Methods: Pooled DEFINE and CONFIRM clinical trial data (n=2300) were used to model overall and gastro-intestinal (GI) tolerability-related AEs and related GI-AE discontinuation. Baseline predictors were age, sex, MS duration, ethnicity, smoking, alcohol consumption, BMI, prior treatment, number of prior relapses, EDSS, MSFC-4, SF-36 PCS and MCS. GLMMs were used to determine patient-level predictors and assess the variability and site-level correlation between endpoints. Residual intraclass correlation coefficients (ICC) captured the proportion of variability still attributable to sites.

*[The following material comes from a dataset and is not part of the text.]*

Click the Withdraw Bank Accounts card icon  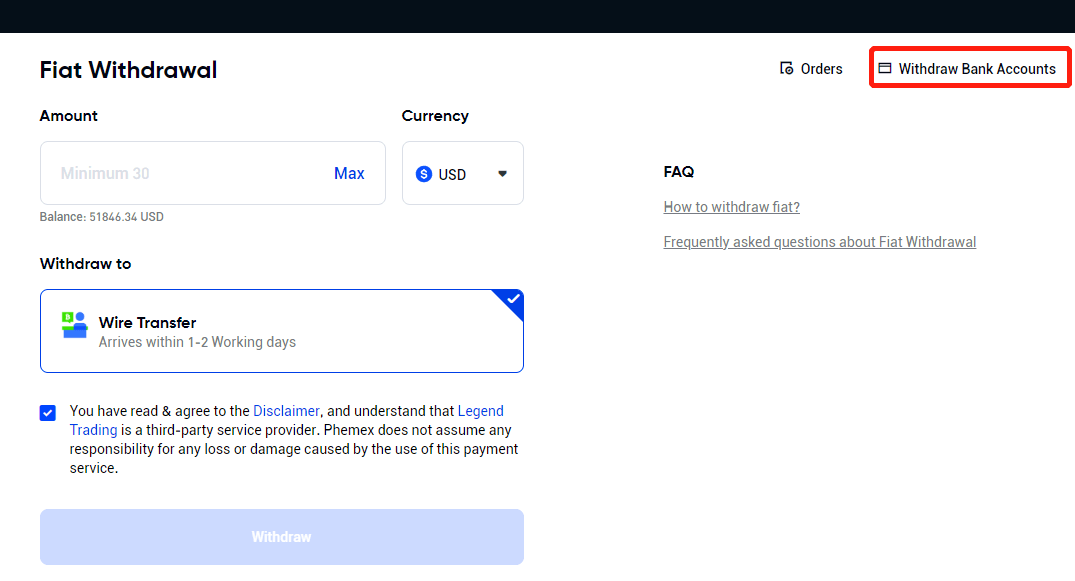pyautogui.click(x=885, y=69)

Results: AEs and discontinuation were poorly predicted by patients' case mix. Site-level variability was present for both endpoints after adjusting for case mix (ICC 0.29 and 0.09). Higher GI-related AE risk was predicted by female sex, smoking, alcohol use and MSFC-4, while discontinuation from GI-related AEs was predicted by female sex and smoking. Case mix adjusted percentages (DMF vs. placebo) were 42.3 vs. 31.7 for GI-related AEs, and 1.8 vs. 0.2 (both p< 0.0001) for discontinuation due to GI-related AEs. Site-level variability was present for both these endpoints after case mix adjustment (ICC 0.12 and 0.20). Site-level residual correlations between endpoints were 0.54 for overall AEs and discontinuation, and 0.71 for GI-related AEs and discontinuation due to GI-related AEs.
Conclusions: GLMMs are a modelling tool suitable to benchmark variability and correlation between adverse events and discontinuation in MS. After adjusting for case mix, residual site level heterogeneity indicated significant variation of AEs and discontinuation by site. Site characteristics should be explored to better understand their influence on AE reporting and treatment discontinuation.

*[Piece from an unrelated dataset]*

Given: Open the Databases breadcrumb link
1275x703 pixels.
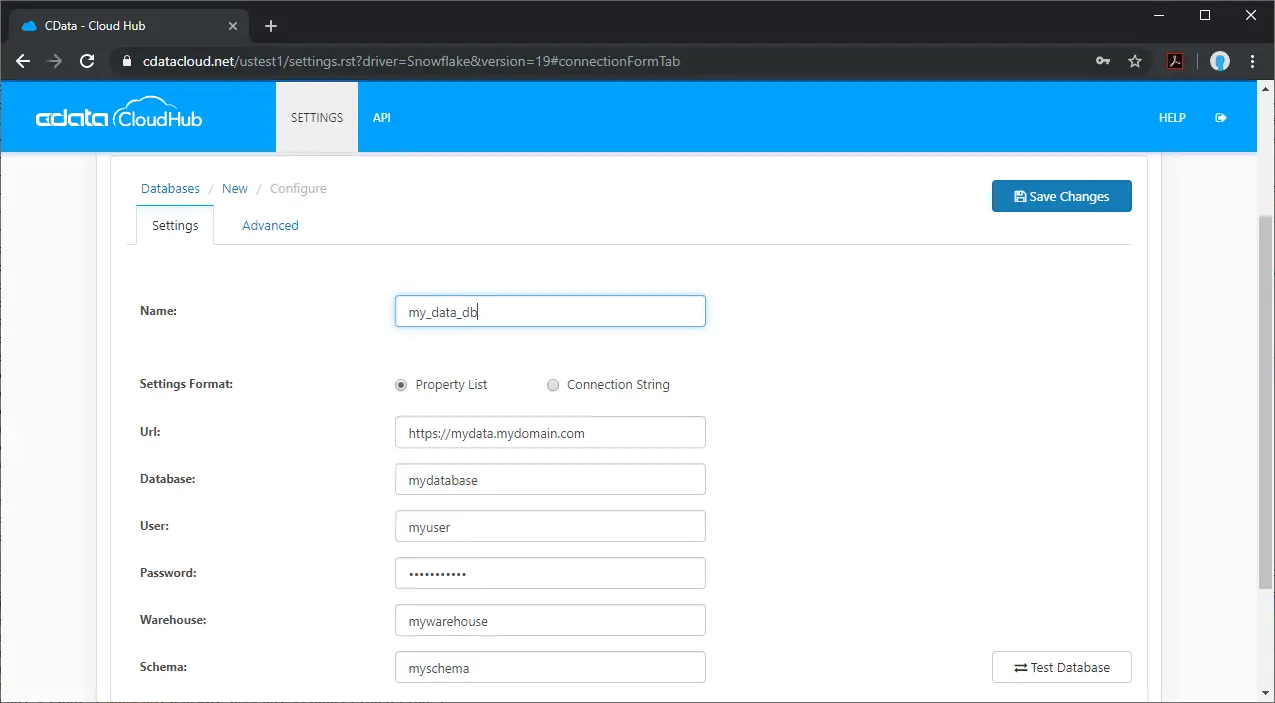Looking at the screenshot, I should tap(170, 188).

Disclosure: Supported by: Biogen, Inc.
Author disclosures:
Fabio Pellegrini, Ulrich Freudensprung, Carl de Moor and Katherine Riester are employees of, and stockholders in, Biogen.
Francesca Bovis has nothing to disclose.
Maria Pia Sormani received consulting fees from Biogen, Novartis, Genzyme, Roche, Teva, GeNeuro, Merck Serono and Medday.
Massimiliano Copetti received consulting fees from Biogen, Teva and Eisai.